■ The tasks
1. In the passage on connection health checks, what may the third application attempt at block 314 once the health check has succeeded?
2. From the passage on connection health checks, copy out the part that opens with the words containing "It should be" and closes with "unless otherwise stated.".

■ Source
--- START ---
Alternatively, where, at block 310, the third application determines that the results indicate that the health check did succeed (e.g., the system is healthy), at block 314, the third application may attempt to establish a new connection with the second application. At block 316, the third applications determines whether the attempted connection with the second application was successful. Where, at block 316, the third application determines that the attempted connection was successful, operations 300 may be complete. Alternatively, where, at block 316, the third application determines that the attempted connection was not successful, at block 318, health monitor 154 may detect that the attempted connection has failed. As such, health monitor 154 may be configured to initiate a health check for the failed connection. Thus, subsequent to block 318, operations 300 proceed to operations 200, and more specifically operation 208, in FIG. 2A for initiating and performing a health check.
It should be understood that, for any process described herein, there may be additional or fewer steps performed in similar or alternative orders, or in parallel, within the scope of the various embodiments, consistent with the teachings herein, unless otherwise stated.
The various embodiments described herein may employ various computer-implemented operations involving data stored in computer systems. For example, these operations may require physical manipulation of physical quantities-usually, though not necessarily, these quantities may take the form of electrical or magnetic signals, where they or representations of them are capable of being stored, transferred, combined, compared, or otherwise manipulated. Further, such manipulations are often referred to in terms, such as producing, identifying, determining, or comparing. Any operations described herein that form part of one or more embodiments may be useful machine operations. In addition, one or more embodiments also relate to a device or an apparatus for performing these operations. The apparatus may be specially constructed for specific required purposes, or it may be a general purpose computer selectively activated or configured by a computer program stored in the computer. In particular, various general purpose machines may be used with computer programs written in accordance with the teachings herein, or it may be more convenient to construct a more specialized apparatus to perform the required operations.
--- END ---
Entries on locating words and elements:
--- START ---
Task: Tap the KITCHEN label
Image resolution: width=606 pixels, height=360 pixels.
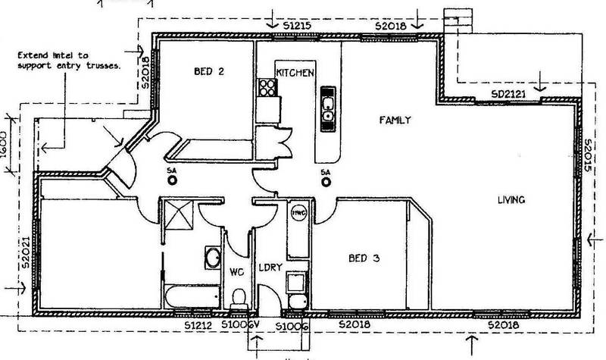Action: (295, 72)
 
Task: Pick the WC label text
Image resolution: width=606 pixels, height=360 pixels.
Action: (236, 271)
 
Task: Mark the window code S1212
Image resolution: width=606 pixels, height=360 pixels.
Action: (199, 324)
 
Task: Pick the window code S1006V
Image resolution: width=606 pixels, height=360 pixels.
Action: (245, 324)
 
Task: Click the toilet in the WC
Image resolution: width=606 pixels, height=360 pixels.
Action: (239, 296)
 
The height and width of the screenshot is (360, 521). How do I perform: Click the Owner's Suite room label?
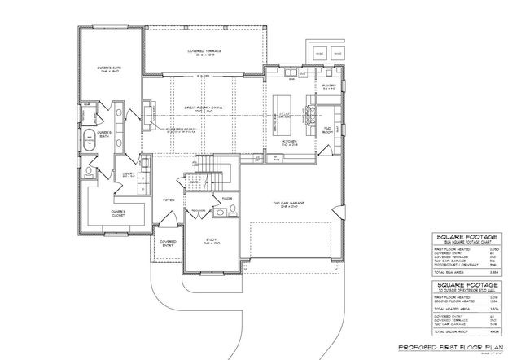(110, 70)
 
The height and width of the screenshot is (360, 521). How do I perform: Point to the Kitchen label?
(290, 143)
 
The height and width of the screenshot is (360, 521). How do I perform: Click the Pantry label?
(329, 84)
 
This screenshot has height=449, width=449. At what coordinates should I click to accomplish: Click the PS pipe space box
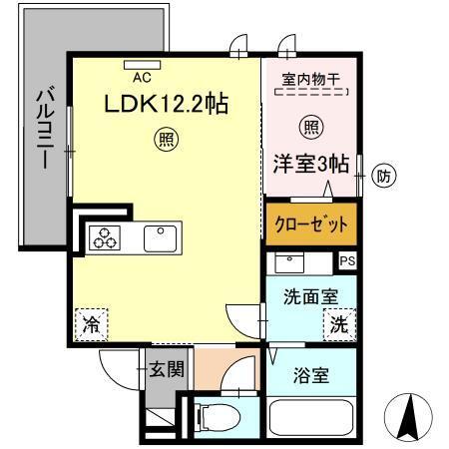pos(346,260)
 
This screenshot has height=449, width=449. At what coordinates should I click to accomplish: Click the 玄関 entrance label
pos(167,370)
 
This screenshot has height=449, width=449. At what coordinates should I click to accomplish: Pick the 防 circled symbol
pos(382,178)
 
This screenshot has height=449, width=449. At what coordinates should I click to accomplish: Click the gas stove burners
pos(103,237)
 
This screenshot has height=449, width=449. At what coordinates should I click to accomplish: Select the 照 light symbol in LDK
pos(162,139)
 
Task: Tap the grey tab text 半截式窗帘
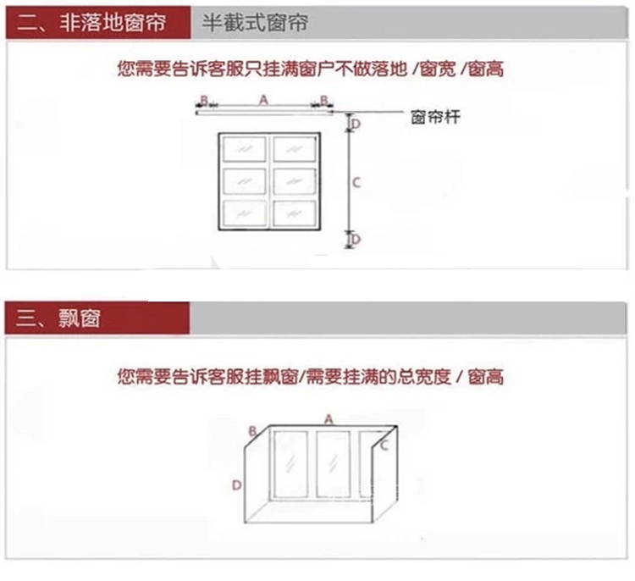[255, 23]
--- END ---
--- START ---
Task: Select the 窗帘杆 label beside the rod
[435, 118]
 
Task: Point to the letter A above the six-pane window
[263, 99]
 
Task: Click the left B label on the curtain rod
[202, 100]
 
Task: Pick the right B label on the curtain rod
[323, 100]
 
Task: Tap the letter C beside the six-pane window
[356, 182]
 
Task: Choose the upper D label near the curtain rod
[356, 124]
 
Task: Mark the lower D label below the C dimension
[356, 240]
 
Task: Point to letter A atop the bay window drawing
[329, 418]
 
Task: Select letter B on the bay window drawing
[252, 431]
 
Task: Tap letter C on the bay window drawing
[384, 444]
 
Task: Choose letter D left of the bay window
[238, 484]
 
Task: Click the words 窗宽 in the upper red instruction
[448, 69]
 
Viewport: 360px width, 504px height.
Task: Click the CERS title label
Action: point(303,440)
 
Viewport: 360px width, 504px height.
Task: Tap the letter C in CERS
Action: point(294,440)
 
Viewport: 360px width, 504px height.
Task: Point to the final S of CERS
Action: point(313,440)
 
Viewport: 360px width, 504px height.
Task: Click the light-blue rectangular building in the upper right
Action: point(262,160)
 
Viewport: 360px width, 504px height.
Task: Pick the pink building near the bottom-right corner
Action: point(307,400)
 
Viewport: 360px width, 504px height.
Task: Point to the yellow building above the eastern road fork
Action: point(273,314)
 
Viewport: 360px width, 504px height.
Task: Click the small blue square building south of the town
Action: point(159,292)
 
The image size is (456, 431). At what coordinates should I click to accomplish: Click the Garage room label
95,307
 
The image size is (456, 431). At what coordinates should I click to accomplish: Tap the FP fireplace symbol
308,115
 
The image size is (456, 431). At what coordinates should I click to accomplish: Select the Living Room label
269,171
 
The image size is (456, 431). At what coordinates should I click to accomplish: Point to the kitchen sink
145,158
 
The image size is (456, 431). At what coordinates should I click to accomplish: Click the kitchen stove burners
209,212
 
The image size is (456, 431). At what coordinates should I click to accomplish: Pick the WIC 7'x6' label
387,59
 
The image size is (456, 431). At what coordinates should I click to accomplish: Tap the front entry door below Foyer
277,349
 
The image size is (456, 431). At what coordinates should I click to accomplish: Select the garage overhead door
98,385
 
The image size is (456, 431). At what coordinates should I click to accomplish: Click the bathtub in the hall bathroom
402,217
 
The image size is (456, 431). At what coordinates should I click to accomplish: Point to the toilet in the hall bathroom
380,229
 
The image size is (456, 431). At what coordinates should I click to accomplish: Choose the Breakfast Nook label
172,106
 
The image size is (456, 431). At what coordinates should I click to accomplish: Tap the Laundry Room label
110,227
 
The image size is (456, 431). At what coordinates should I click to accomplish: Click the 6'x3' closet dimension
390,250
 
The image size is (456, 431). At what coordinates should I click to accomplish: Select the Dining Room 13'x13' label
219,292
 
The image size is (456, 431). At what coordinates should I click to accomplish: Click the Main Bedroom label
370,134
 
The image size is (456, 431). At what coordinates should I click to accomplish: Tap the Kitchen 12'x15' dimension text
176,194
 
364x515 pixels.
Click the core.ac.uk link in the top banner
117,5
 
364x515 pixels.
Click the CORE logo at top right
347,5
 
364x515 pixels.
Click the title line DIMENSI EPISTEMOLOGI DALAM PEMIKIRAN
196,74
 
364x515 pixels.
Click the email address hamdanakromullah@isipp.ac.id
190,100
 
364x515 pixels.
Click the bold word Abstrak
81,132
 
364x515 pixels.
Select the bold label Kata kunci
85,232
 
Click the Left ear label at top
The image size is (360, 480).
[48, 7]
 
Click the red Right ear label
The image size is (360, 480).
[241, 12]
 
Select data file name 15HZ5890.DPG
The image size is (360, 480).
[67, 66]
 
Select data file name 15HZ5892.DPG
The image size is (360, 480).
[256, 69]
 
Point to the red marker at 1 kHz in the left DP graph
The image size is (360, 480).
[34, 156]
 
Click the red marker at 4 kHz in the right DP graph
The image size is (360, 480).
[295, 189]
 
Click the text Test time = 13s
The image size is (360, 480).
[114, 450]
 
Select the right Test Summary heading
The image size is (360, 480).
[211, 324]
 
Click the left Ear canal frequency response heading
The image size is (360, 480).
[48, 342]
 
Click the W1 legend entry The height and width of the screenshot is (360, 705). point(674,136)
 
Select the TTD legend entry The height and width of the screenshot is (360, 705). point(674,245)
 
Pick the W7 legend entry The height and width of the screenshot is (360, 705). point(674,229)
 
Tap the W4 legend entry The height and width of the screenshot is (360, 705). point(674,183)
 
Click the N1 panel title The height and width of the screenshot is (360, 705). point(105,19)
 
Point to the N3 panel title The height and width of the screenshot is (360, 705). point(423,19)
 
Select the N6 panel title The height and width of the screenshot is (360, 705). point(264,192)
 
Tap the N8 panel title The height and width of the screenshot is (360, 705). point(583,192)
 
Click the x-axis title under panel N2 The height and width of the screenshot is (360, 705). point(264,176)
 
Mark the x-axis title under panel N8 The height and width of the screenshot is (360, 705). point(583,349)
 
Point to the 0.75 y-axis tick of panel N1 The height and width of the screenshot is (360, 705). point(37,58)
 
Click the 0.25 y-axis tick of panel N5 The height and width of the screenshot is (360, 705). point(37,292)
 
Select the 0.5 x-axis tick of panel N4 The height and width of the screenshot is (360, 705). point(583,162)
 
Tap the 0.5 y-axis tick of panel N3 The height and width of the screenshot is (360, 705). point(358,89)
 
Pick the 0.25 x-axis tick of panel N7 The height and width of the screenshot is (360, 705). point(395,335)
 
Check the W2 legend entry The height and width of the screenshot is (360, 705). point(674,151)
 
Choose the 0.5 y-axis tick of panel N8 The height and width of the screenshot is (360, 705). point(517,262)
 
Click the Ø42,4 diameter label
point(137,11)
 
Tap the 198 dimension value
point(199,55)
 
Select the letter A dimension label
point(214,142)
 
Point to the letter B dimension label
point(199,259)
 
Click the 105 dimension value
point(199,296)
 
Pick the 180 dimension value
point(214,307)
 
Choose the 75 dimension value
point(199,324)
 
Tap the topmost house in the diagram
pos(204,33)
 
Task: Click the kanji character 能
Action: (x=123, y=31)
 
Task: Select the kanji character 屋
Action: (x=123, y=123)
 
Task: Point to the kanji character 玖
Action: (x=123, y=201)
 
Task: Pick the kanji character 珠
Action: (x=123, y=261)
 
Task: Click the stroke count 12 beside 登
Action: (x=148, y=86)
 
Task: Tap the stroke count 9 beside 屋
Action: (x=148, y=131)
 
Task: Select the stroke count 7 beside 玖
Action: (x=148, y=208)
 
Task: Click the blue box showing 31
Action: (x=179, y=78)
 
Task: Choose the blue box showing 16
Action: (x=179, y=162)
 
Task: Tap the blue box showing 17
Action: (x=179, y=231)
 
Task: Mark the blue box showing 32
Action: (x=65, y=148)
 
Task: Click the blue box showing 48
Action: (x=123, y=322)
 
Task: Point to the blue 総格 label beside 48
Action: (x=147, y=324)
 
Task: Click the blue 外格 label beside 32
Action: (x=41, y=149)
--- END ---
■ Full answers
1. It may attempt to establish a new connection with the second application.

2.
It should be understood that, for any process described herein, there may be additional or fewer steps performed in similar or alternative orders, or in parallel, within the scope of the various embodiments, consistent with the teachings herein, unless otherwise stated.